The
World's First
Commercial Power
Plant
was a Cogeneration Plant!
Cogeneration and trigeneration systems are
becoming increasingly attractive options for businesses and consumers alike
because of the cost, emissions, reliability, and power quality advantages that
these systems can provide. While
there have been significant improvements in the technologies that are making
them more attractive to potential users, the benefits of cogeneration are not new.
Few people realize that the very first commercial
power plant in the United States — Thomas Edison’s Pearl Street Station,
which was built in lower Manhattan in 1882 — was not only the first power
plant in the United States it was also the first cogeneration plant as it made
and distributed both electricity and thermal energy.
Clearly, cogeneration is a proven technology with a long track record of
successful performance.
Why is it important for us to expand the use of
cogeneration in our economy and around the world?
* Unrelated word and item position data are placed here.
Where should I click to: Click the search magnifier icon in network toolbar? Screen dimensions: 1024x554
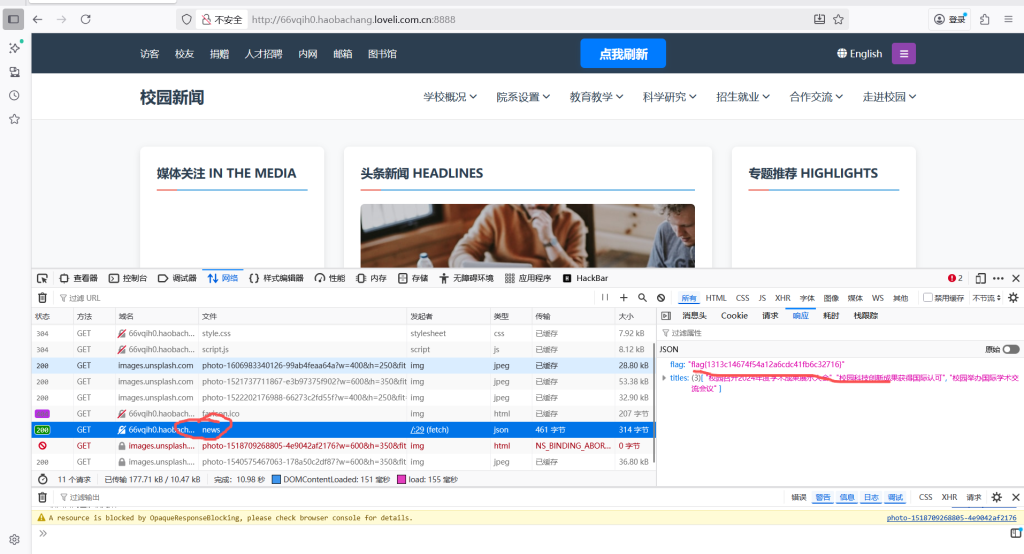(x=642, y=298)
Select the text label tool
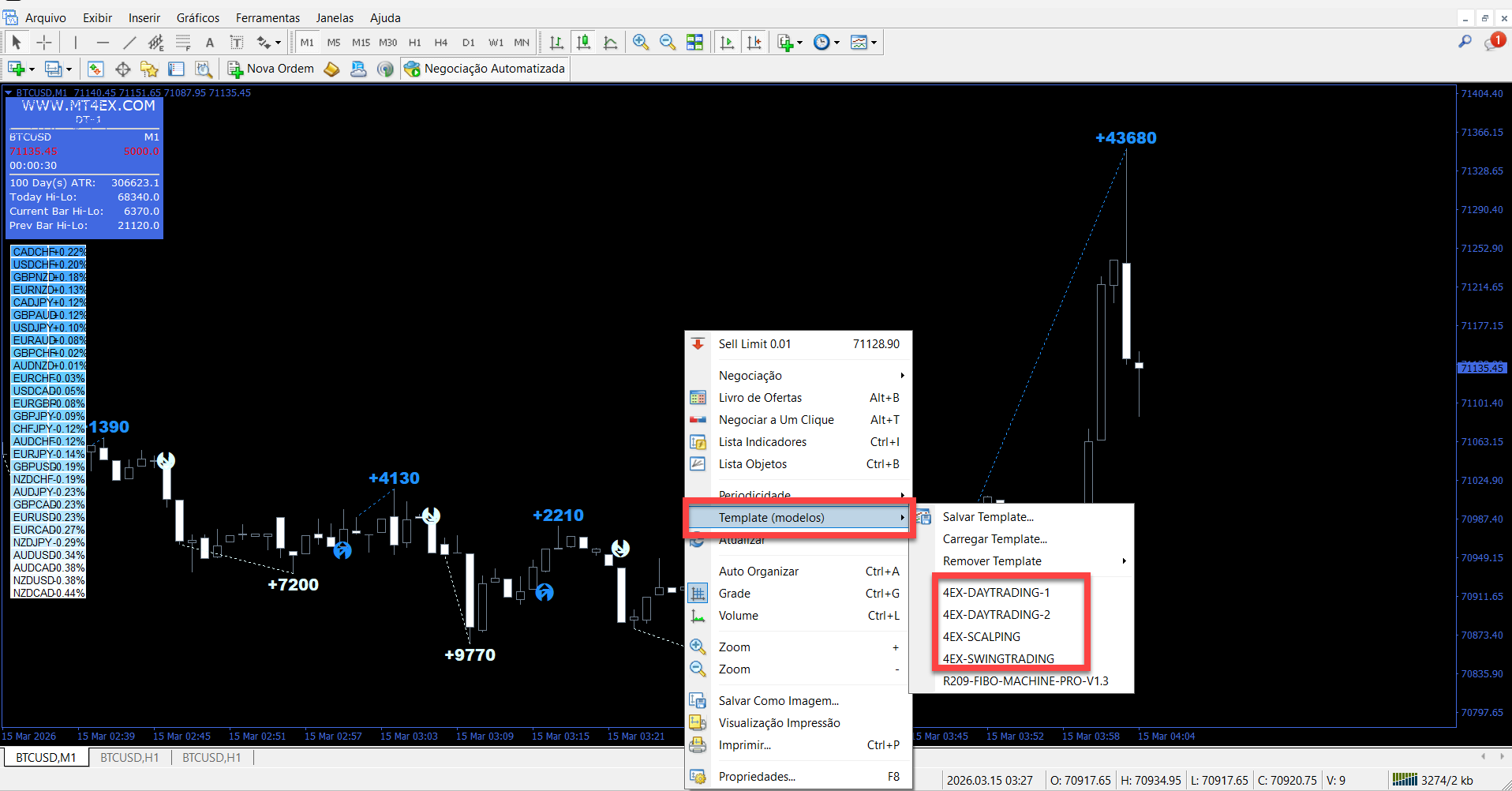This screenshot has width=1512, height=791. click(237, 42)
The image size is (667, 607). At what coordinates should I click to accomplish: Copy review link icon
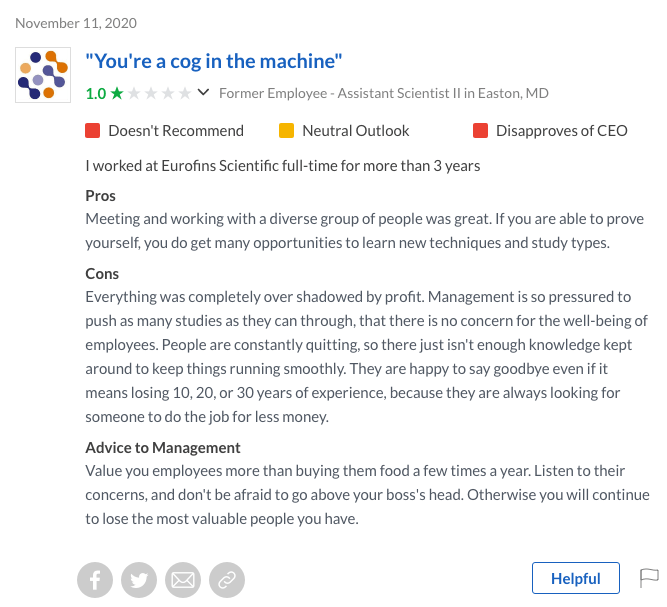(227, 579)
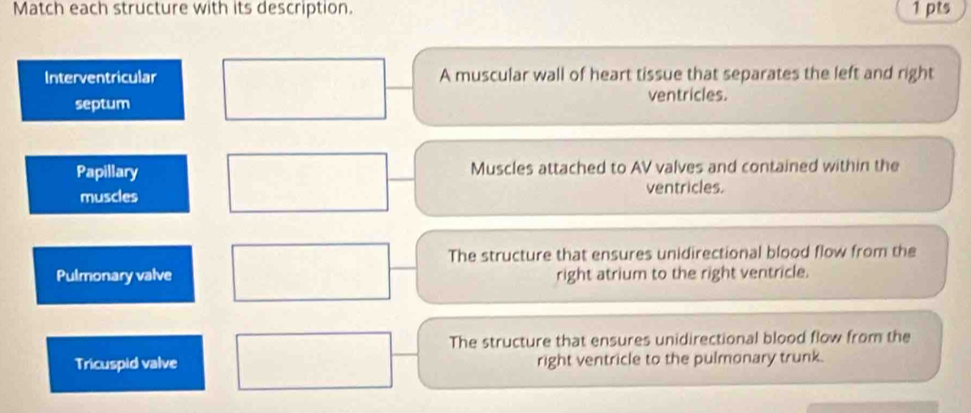Select the Papillary muscles blue label
The height and width of the screenshot is (413, 971).
(x=108, y=184)
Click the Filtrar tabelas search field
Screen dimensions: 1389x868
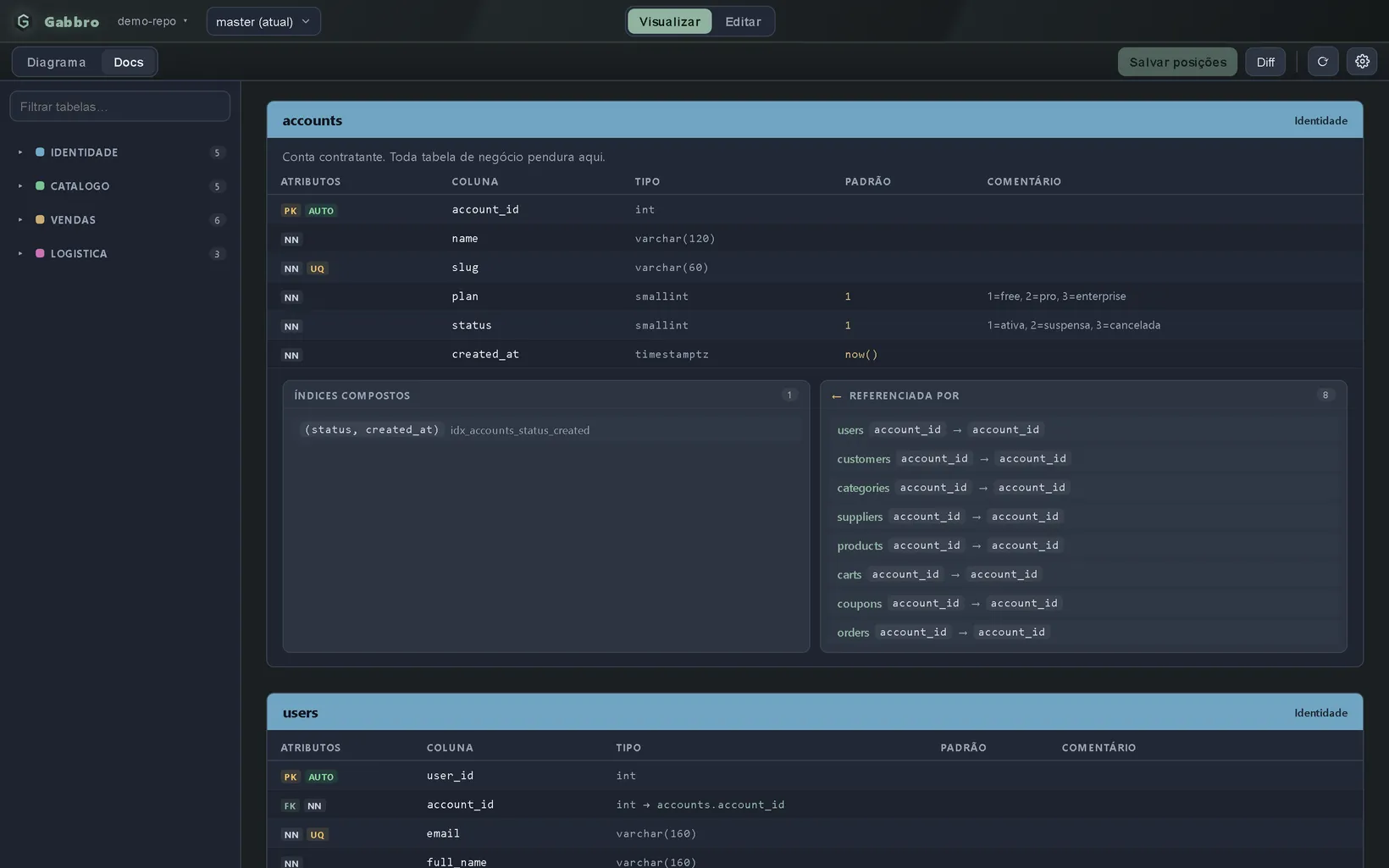119,107
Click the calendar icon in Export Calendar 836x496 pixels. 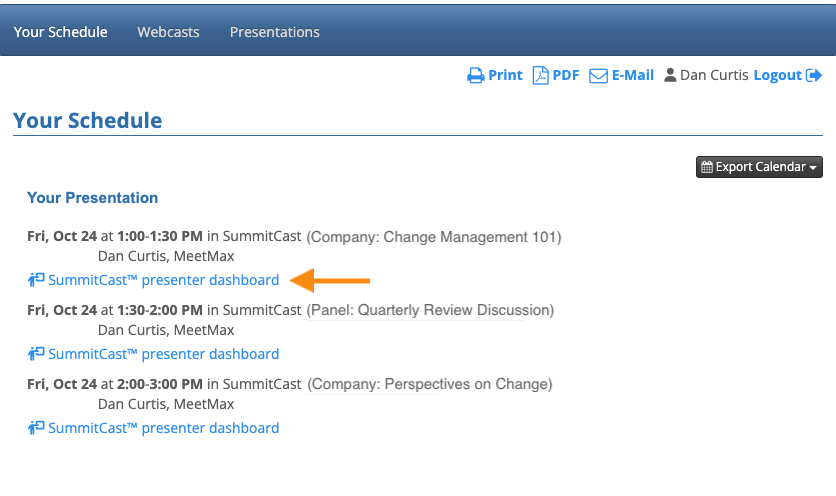point(707,167)
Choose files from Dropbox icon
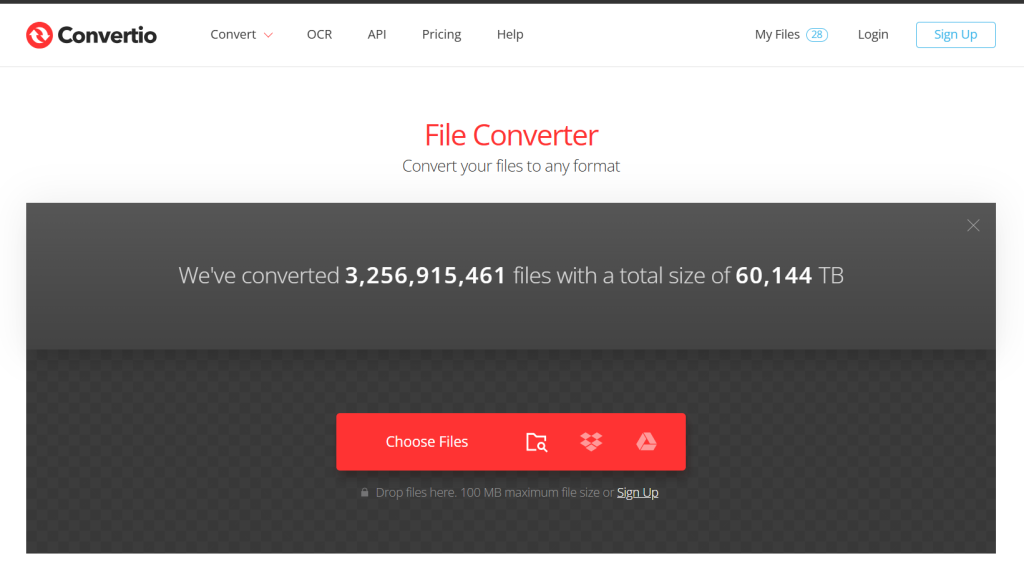 (591, 442)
Two-thirds of the fuel used to make electricity
today in the United States is wasted. While there have been impressive energy
efficiency gains in other sectors of the economy since the oil price shocks of
the 1970s, the average efficiency of power generation in the United States has
stagnated at around 33 percent since 1960. The thermal losses in power plants
total approximately 23 quadrillion BTUs of energy, representing one-quarter of
total energy consumption in the United States, enough energy to fuel the
nation’s entire transportation fleet, Japan’s entire economy, or the annual
energy production of Saudi Arabia. This
energy waste means higher than needed emissions of pollutants like sulfur
dioxides, oxides of nitrogen, particulates, volatile organic compounds, and
greenhouse gases.
It is important to acknowledge that increasing the
use of cogeneration systems is - and has been, for over one hundred years - one of the best
technologies available for
reducing greenhouse gas emissions and conserving fuel.